In this study, I include only nonfinancial sector stocks registered with the Istanbul stock exchange since the profitability and investment variables’ definition is not comparable to the financial stocks. Therefore, I think the coefficient of RM-Rf variable, namely, β_i does not reflect the market risk properly, and CAPM performs poorly.

The 3F-FF regressions find larger intercept t-values on most portfolios compared to the 5F-FF regressions, of which three are more than five standard errors from zero. I can find no exceptional characteristics that might shed light into the reasons behind the significant alpha value.

The 5F-FF regressions show high SMB slopes for the portfolio when compared to 3F-FF regressions’ slopes. All of the coefficients of SMB variable are statistically significant at the 5% level of confidence in 5F-FF model, while the same metrics have 11 significant coefficients in 3F-FF models. It is somewhat unusual that none of the coefficients of RM-Rf in 5F-FF model regressions are significant at the 5% level of significance. However, as I already discussed above, this may be due to the fact that BIST-100 Index is heavily financially sector stock weighted.

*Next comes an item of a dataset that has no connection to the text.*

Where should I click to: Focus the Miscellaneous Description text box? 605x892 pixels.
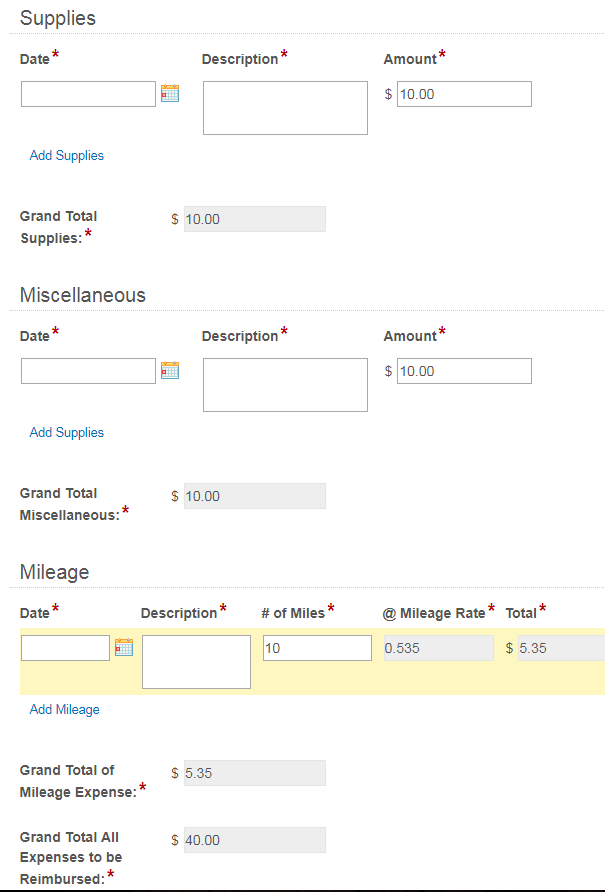(x=285, y=385)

From Table 6 it is easily seen that (last four rows in the table) excess monthly returns of the biggest-sized company portfolios are best explained by the 5F-FF model. However, as can be seen from the t-statistics, when the company size gets smaller (portfolios starting with the letter S1 and S2), RMW and CMA variables have no effect on excess monthly returns of small-sized portfolios, while SMB and HML variables have significant t-statistics. Assuming that the 5F-FF model is the true definition of the monthly excess returns of portfolios sorted by size and B/M, this result may imply that, when constructing portfolios, the market does not take into account the profitability or investing factors for relatively small-sized companies.

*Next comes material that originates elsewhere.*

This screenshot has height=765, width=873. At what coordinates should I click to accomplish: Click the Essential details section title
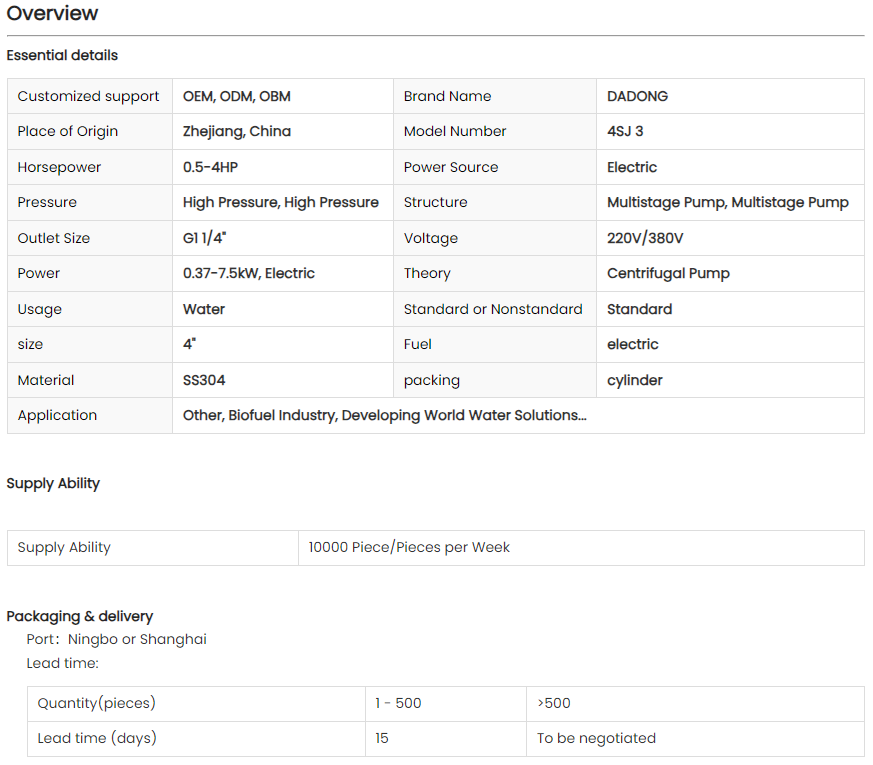[62, 55]
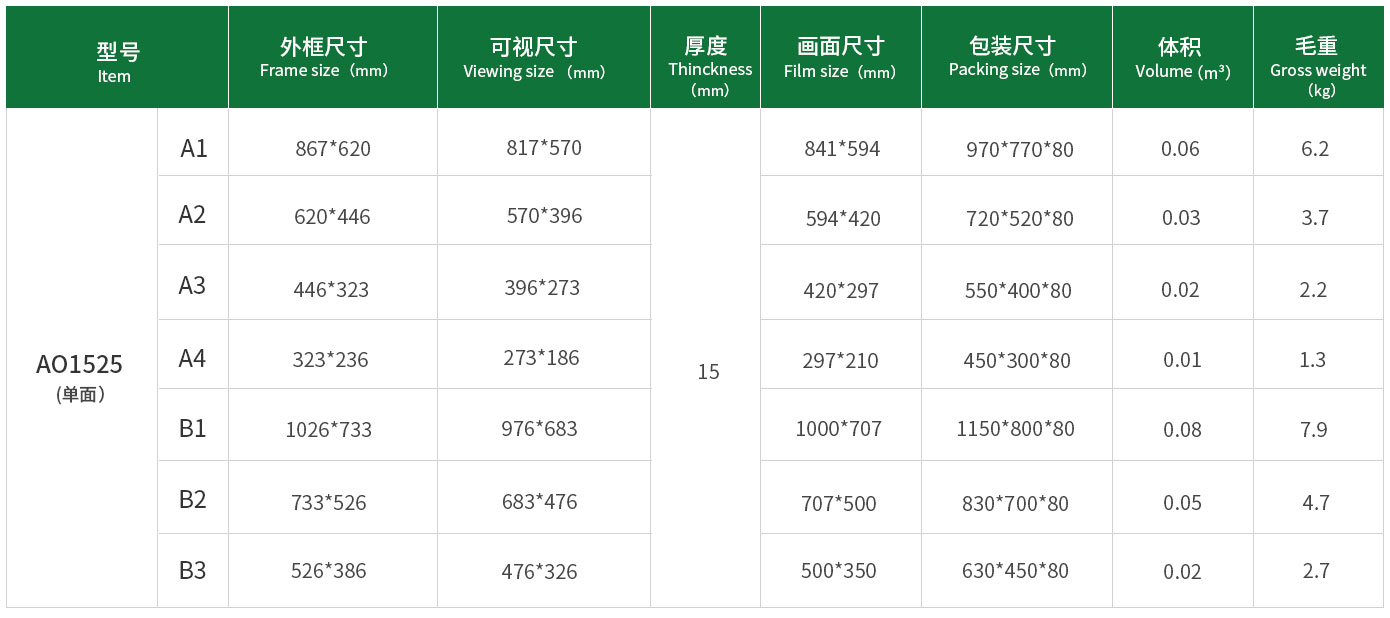Select the A3 viewing size 396*273

tap(542, 288)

Fama and French [19] note however that one should not expect univariate characteristics and multivariate regression slopes connected to the characteristic to line up. The slopes estimate marginal effects holding constantly all other explanatory variables, and the characteristics are measured with lags relative to returns when pricing should be forward-looking.

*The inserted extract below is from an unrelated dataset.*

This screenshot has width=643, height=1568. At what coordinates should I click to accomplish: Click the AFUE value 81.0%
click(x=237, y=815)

The dependent variables are the monthly excess returns of the portfolios sorted by size and profitability (for the definitions of the variables, see Table 1 ). The results in Table 7 are not much different from the ones that are in Table 6 . The best performing model is the 5F-FF model. The CAPM has no power to explain the cross-sectional variance of expected returns for the size-B/M, size-OP and size-Inv portfolios I examine. Peculiarly enough, as in the case of Table 6 , none of the alphas in CAPM are significant at the 5% level of significance. This result could have been due to market return data (RM, represented by BIST-100 Index), which is composed of mainly financial sector companies’ price data. To save space not presented in this study, I inform the reader that all of the models (CAPM, three-factor Fama-French model and five-factor Fama-French model) using BIST-TUM Index, which covers all stocks registered with the Turkish stock market, instead of BIST-100 Index, the power of the models in explaining the sorted portfolio monthly excess returns, did not improve. This shows that, at least in the Turkish case, market risk is not a preliminary and strong factor in determining monthly excess returns of portfolios.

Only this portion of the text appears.